As I could not find any pre-existing good guidance on solving this, I ended up implementing it by having the resource servers (i.e. APIs) check the token using token introspection endpoint at the auth server (not the RFC version of introspection, just private one for now but I may add the RFC compliant version as well so it could be called by 3rd parties as we have not yet rolled out this OAuth2 based setup for our customers). Part of that return information from the introspection endpoint is this permission mapping between logical entities and scopes, so the resource server can know to which entities caller has which scopes. Of course, as our access tokens are not JWT and just opaque (encrypted) data, the introspection endpoint then need to decrypt it - just so it can quickly validate expiration etc. - and if valid, fetch a matching copy from the database that has more contextual information than what's encoded inside the client-supplied access token. Otherwise, the length would be prohibitive if token would be fully self-contained with these extra information.

Maybe this same kind of method could be used for your use case as well, encoding authorization policy adjacent to the access token in your backend, and looked up by app using it after it has received the token?
ksm
·5 jaar geleden·discuss
Symantec bought it (Altiris) and eventually discontinued the product.
ksm
·5 jaar geleden·discuss
I think that is because product teams at Microsoft more or less expect MVPs to function as evangelist of the things they want to communicate marketing-wise. Originally the program started as recognizing community leaders/technical experts in specific MS technologies, but I feel things got hijacked somewhat along the way. Teams see MVPs as credible voices towards their audience so naturally the tempatation to use them as marketing voice is there.

Add to that the fact that MVPs themselves are passionate about those MS technologies so they for most part do want to repeat marketing line.

I used to be MS MVP, not for developer tech but for it pro side of things, and definitely saw these ”asks” in the messaging the product team did towards us from time to time.
ksm
·5 jaar geleden·discuss
Not really, it was to bring Unix style multi-user remote terminal capability to DOS / OS/2 world.

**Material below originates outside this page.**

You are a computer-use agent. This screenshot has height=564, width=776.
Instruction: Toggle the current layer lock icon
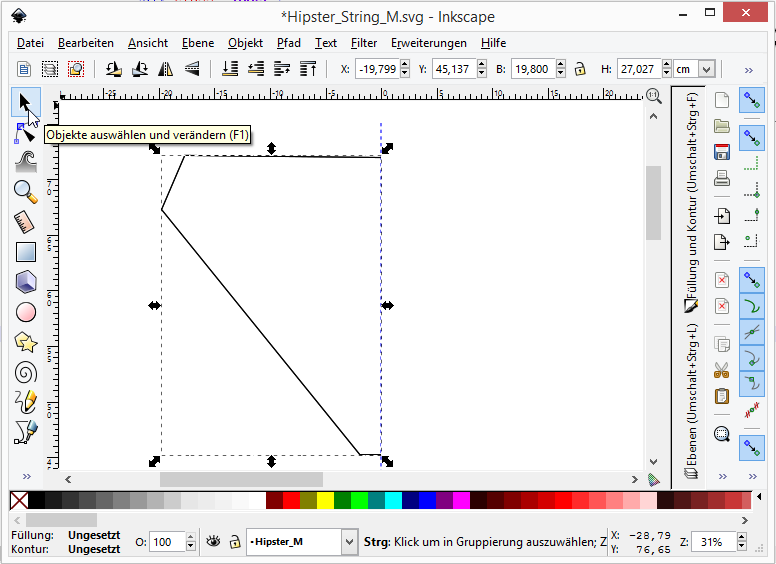click(234, 542)
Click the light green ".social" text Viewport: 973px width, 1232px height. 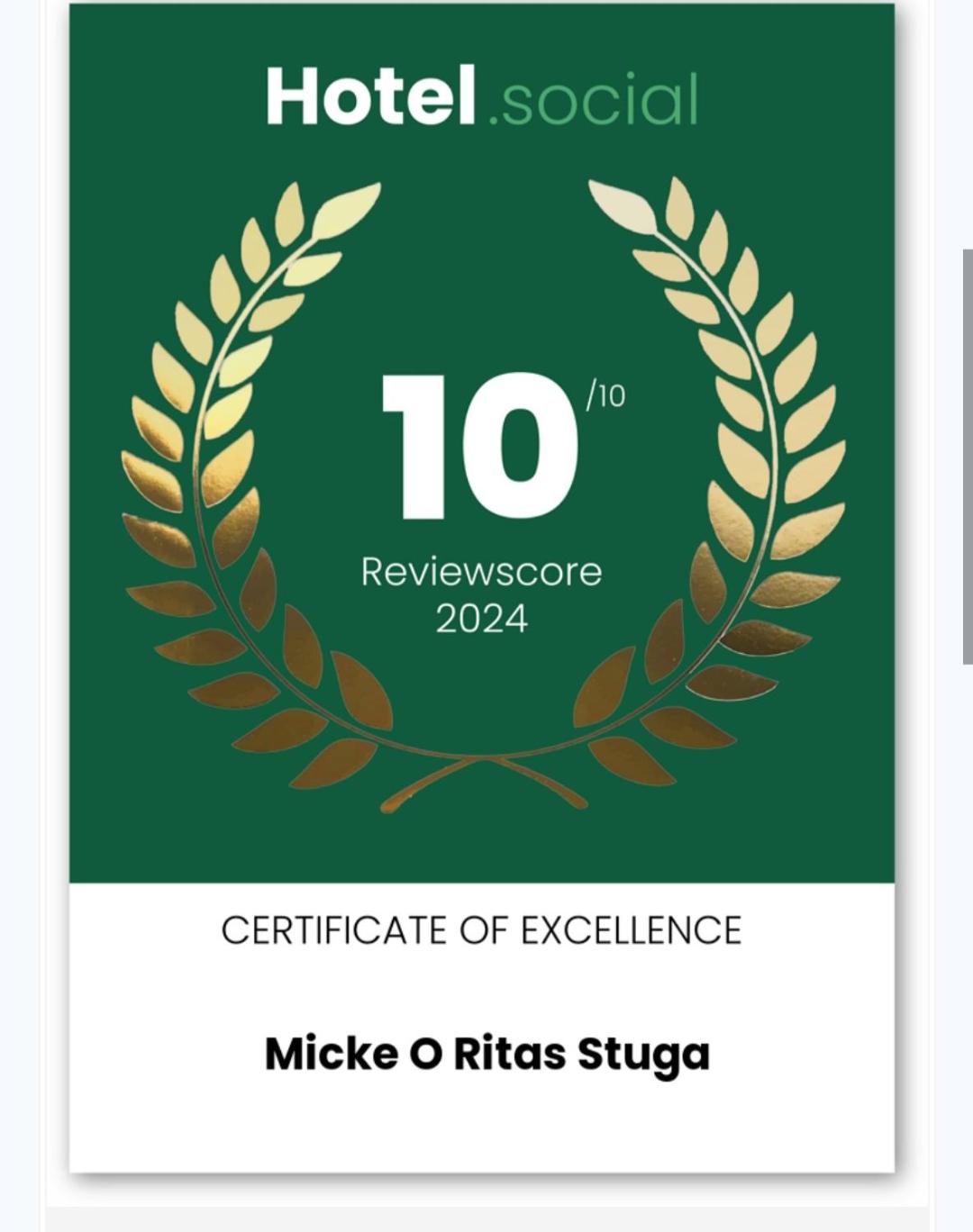(595, 99)
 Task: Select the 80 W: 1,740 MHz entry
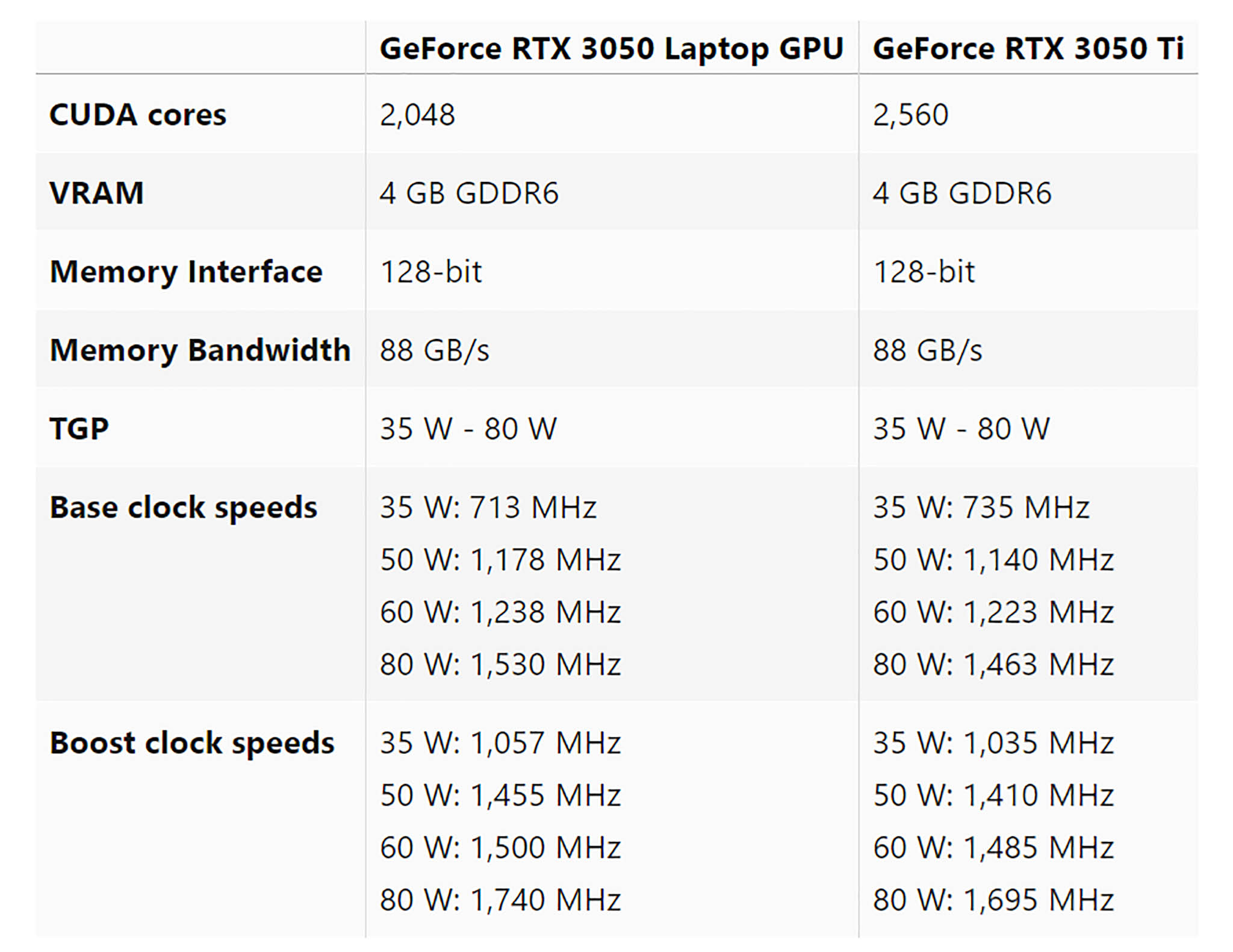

Here's an interesting article on installing v1 of their product (on the same site there's follow-up articles on v2 of the Multiuser) - which builds on very early MS version of OS/2: https://virtuallyfun.com/wordpress/2017/11/17/installing-usi...
ksm
·5 jaar geleden·discuss
Then perhaps (SV startup?) companies should start thinking about creating profitable businesses in the first place instead of living on borrowed money?